I am inspired by night landscapes, odd humans, dystopia, tackiness, isolation, gloss, old people, minimalism, contrasts, suburbanism, and banality, among others. I think I am fascinated by old people because of the style of clothing, the activities they take part in, the way they hold their cameras when taking photos, the texture of their skin. It’s difficult to explain, really.
I like to think my work has a very graphic quality to it. I love lines, patterns, textures that all come together to make something interesting. Isolation and negative space play an important way in which I compose my images. I either look for a main object or a certain focus in a photo and try to isolate it as much as possible to create my own reality. Context is very important and I am always looking to photograph something and change the way the viewer sees it. Banal and mundane elements are things I really like to look for when out photographing. I’m hoping that the viewer might say “Hey, I like this image, I know exactly what it is and it shouldn’t be that interesting, but it is.”

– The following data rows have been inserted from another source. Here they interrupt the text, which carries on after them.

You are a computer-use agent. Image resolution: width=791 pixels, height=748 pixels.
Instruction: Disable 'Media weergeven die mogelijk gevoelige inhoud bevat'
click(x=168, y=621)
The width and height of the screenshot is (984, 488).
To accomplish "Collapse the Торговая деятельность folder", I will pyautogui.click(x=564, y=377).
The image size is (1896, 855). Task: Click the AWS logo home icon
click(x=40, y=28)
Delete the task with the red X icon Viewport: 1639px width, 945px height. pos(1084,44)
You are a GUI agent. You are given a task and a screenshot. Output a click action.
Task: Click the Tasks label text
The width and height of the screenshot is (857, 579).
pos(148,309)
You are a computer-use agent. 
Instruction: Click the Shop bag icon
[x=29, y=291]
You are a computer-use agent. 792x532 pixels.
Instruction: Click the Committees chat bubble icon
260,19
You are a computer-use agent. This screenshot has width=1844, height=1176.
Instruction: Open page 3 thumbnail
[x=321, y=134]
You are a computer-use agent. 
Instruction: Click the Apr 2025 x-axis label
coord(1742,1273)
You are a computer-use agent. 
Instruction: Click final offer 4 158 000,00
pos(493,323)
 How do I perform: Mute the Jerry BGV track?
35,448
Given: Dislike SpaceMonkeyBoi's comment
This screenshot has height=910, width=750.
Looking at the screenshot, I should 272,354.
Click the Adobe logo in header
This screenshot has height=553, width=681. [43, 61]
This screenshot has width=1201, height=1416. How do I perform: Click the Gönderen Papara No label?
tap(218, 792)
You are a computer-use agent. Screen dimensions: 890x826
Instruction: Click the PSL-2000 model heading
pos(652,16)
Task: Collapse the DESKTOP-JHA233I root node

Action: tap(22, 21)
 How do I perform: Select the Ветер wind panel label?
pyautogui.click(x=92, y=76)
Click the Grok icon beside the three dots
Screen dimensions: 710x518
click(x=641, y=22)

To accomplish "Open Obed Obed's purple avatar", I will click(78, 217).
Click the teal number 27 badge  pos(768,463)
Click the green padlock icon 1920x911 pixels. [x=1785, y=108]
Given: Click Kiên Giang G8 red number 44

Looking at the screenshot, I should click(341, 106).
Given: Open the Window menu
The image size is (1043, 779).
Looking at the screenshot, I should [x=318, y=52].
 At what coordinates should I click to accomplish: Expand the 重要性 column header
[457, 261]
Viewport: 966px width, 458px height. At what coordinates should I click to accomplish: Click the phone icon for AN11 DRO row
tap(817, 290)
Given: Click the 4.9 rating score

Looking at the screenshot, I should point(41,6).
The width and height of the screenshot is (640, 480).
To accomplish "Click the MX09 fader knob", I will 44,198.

One of the annoying aspects of the creative process for me is staying inspired and challenging self-doubt. Is this good work? Is this cohesive? Is this good enough? Questions I’m sure a lot of artists ask themselves at one point or another. Self-doubt can happen when you end up comparing yourself to all the great work out there. Although it’s nice to recognize other people’s work, it’s important to stay true to your style and vision. If I start feeling that way I remind myself that everyone is different and that is what makes art such a wonderful thing.
I enjoy going on long walks and photograph what I find interesting. Even if I come back with nothing on my camera or get the film developed and it’s complete shit, the process of being out there brings me a lot of happiness. It’s therapeutic to just walk and observe, I just get lost in my own little world.
I think a lot of my work has a sort of comedy to it. I am a huge fan of Martin Parr and to say that he hasn’t influenced my work would be a flat out lie. In addition to this comical aspect, I try to approach the elements in my work in a very graphic way. I look for patterns and environments that clash or are related and create something visually interesting that someone would never think to photograph. My list of influences and heroes of photography are endless but some of the classics aside from Martin Parr, are Stephen Shore, Andreas Gursky, Juergen Teller, Michal Chelbin, and Nan Goldin – all for obvious reasons that I won’t go into.
One of the most important things I’ve heard and that has influenced my photography comes from Erik Kessels. He said one of the things that make a great photo is raising questions. How, where, why, and in what context was this image created? “Questions and curiosity are good elements for making a great image”. I try to implement this way of thinking in a lot of my work.